The maze is, of course, a symbol of the inner workings of a man's mind.  The maze is so well described by Silverberg, in direct prose that gives a vagueness of dimension and detail while allowing the imagination to fill in the rest.  (I say this because there are too many authors, like Terry Brooks, for instance, that will describe every tree in the forest. Sometimes it's best to let the reader's mind make some of it up.)  I also think that the 1978 Mass Market version which I have has the best cover, portraying the maze as an ornate, spiraling city of rooms and walkways, of endless deadly traps and machinations.

In chapters spread throughout are the histories of the three men.  What made Muller different, what the aliens he met did to him, and why he was shunned from the rest of humanity afterwards.  What desperate mission do they need him for, even to risking the lives of men who must go into the maze, knowing that one false move will send them into spikes, boulders, or lakes of fire.

In the end, we see mankind's outlook on his world and his future.  The stoic, the cynic, the righteous, even the epicurean.  It made me wish the book was longer, that the days spent in the maze were longer, the delving into the maze that is the human psyche was more complete.  I felt as if there was something Silverberg was looking for, and it was he that could not finish the maze, and so had to leave it undone, damaged somehow.  At the end, when Muller returns to the maze (and by saying that, I'm revealing nothing), he goes to retrieve something he'd lost.  And maybe that was what Silverberg felt as well.

I will say one more thing about the novel, which to me meant absolutely nothing, as I've come to expect this from most sci-fi authors.  The women in the story are simply sexual tools, empty bodies with breasts and long hair.  They are the short skirted crewwomen walking down the halls of the Enterprise.
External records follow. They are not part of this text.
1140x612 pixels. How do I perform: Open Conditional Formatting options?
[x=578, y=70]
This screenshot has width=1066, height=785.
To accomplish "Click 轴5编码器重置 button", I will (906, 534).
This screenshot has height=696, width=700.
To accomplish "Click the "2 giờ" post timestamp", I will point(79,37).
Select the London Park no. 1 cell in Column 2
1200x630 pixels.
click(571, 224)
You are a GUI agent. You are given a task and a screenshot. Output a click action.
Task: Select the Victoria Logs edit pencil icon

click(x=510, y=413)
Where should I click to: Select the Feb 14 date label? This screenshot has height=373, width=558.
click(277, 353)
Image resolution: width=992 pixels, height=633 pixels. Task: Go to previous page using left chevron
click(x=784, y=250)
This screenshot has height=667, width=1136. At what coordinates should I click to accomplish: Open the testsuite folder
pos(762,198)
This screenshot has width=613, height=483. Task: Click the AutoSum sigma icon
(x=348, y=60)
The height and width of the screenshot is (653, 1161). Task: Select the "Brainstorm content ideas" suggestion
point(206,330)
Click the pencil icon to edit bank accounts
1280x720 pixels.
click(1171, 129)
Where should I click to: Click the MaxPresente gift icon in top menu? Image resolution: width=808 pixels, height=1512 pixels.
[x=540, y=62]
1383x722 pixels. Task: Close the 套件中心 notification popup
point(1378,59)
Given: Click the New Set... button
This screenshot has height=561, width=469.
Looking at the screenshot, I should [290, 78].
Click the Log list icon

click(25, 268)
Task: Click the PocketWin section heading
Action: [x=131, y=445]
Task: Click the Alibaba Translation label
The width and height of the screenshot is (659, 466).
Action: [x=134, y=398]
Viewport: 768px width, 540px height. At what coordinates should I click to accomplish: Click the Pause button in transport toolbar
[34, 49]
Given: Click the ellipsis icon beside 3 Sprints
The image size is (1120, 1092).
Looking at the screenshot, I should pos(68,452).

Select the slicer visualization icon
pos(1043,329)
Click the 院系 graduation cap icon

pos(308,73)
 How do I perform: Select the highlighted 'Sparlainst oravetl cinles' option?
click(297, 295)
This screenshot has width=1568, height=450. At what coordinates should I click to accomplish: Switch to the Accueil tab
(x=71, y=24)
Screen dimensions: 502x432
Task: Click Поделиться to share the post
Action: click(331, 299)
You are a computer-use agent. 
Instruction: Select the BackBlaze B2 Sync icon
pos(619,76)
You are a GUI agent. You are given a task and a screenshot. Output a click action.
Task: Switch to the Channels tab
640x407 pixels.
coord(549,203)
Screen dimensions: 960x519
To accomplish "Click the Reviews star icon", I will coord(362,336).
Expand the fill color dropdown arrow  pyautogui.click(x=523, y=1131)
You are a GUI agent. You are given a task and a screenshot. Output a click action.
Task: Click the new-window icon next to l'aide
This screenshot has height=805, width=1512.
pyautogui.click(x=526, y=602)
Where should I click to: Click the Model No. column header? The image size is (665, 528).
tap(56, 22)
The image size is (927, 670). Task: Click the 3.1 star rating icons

And while this would make the modern reader bristle with politically correct righteousness, I do not think it takes away from the book itself.  When you read sci-fi from the 50's and 60's, you must realize that there are few if any women characters with strong character traits.  You have to look at works by Sherri S. Tepper, Ursula K. LeGuin, even Orson Scott Card, to find them.  In other words, you pick the book up recognizing that the main characters will be men, and you find the underpinnings of the man's mind to be such.  Enjoy the dark, brooding characters, and don't let modern ideas about writing come into play.  It would be same as criticizing writers of times past from putting in strong, liberated African-Americans, or removing the prejudiced feelings of Whites from older books.  You have to read these books about the future as works from the past.  And find, like so many other classic works of literature, that their are lessons even in the oldest of writings.